After a day of freaking out, I said, 'Okay, but I'm also going to find someone to co-produce this with me that has different gifts than me, so we can strengthen each other.' I would say I'm not good at time management in the studio. I don't know when to stop pressing record. I will push something into the ground. There are so many things that I'm good at and then others I'm not. Andy Parks came in and he was great. We just finally found the right people and the right situation. We couldn't have planned it that way but it fell into place.

Analogue: When you say you halted the process a couple times, those are very real losses, right?

Jessica: Oh, totally.

Analogue: That's a much bigger decision than just, 'I don't feel like it.'

Jessica: Totally. It feels like such a waste of time, money, travel, all those things. But nothing is linear in music and the creative process. You just have to lean into that. We took some losses, but ultimately it was for the best.

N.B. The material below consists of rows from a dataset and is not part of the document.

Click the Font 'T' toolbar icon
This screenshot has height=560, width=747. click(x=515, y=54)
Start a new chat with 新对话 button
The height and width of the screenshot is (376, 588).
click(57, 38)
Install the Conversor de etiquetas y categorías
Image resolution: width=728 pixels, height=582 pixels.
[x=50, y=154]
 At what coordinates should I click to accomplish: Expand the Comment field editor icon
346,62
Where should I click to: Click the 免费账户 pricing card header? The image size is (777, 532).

Analogue: We can avoid this question if you'd rather. I don't mind. But the word 'shame' came up from you a couple times in that answer. Then you said Leslie Feist is a badass for owning her own timeline, while you feel shame for doing the same. Why aren't you the badass for taking whatever time you need?

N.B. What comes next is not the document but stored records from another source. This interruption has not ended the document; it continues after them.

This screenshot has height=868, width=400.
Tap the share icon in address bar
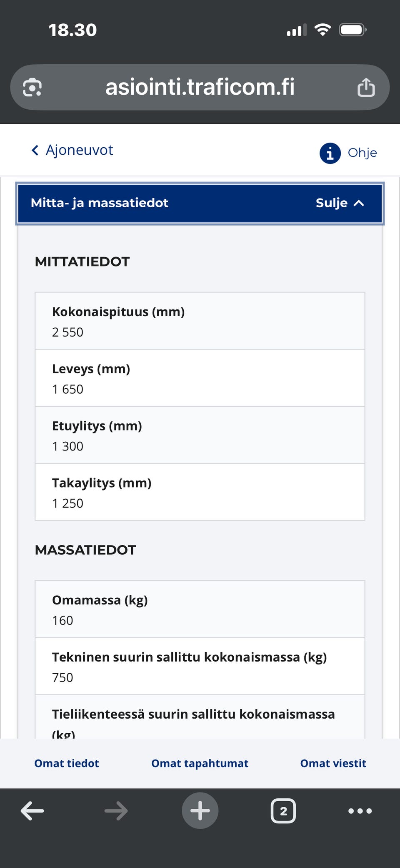pyautogui.click(x=366, y=88)
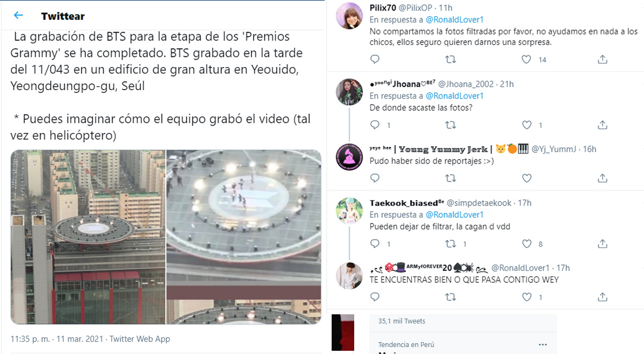Open Taekook_biased's profile avatar
Screen dimensions: 644x354
pos(349,211)

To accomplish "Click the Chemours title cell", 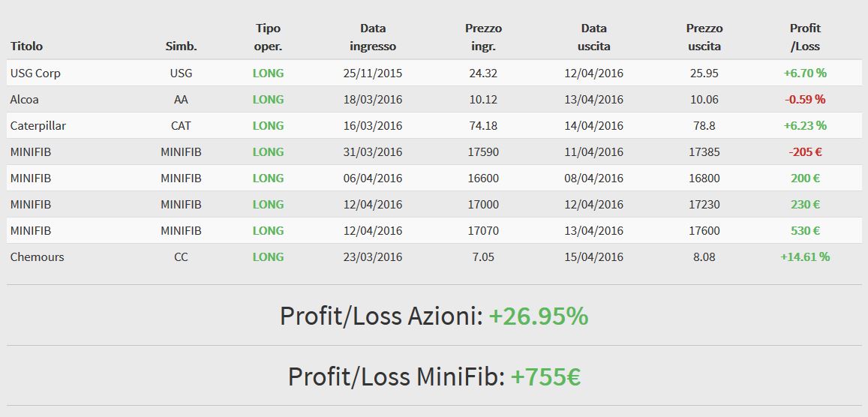I will pos(37,257).
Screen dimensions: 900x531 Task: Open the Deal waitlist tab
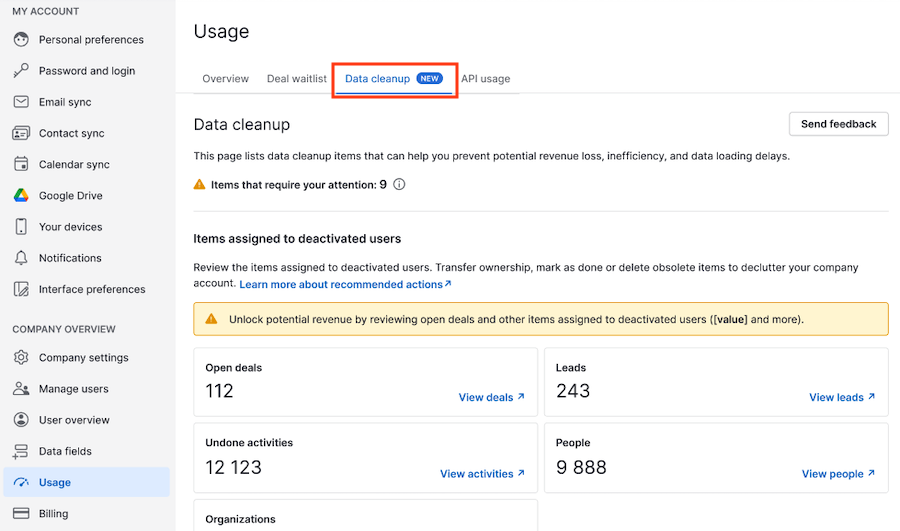tap(297, 79)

Jessica: [Laughs] Good question. As human beings, we can respect those things and, at the same time, not be able to see ourselves with the same kindness or in the same light. I would say this record was learning how to see myself with the same compassion for myself and others.

Analogue: Is that the process of making the record or the actual substance on the record?

Jessica: I'd say both. Again, it's in the song "Eyes are Red". I constantly have to remind myself of these phrases or desires or emotions I want to be feeling even when I'm not. They're things I want to speak into my own life. It's not like I speak them and then it changes and that's all tied up now. I would assume for Leslie or any other woman in the industry who has felt ageism or sexism or misogyny, you have to remind yourself what is true and right for yourself. There are peaks and valleys to what you're feeling in those things but this record was a helpful reminder both in the songwriting and in the day-to-day relationships that I was working out.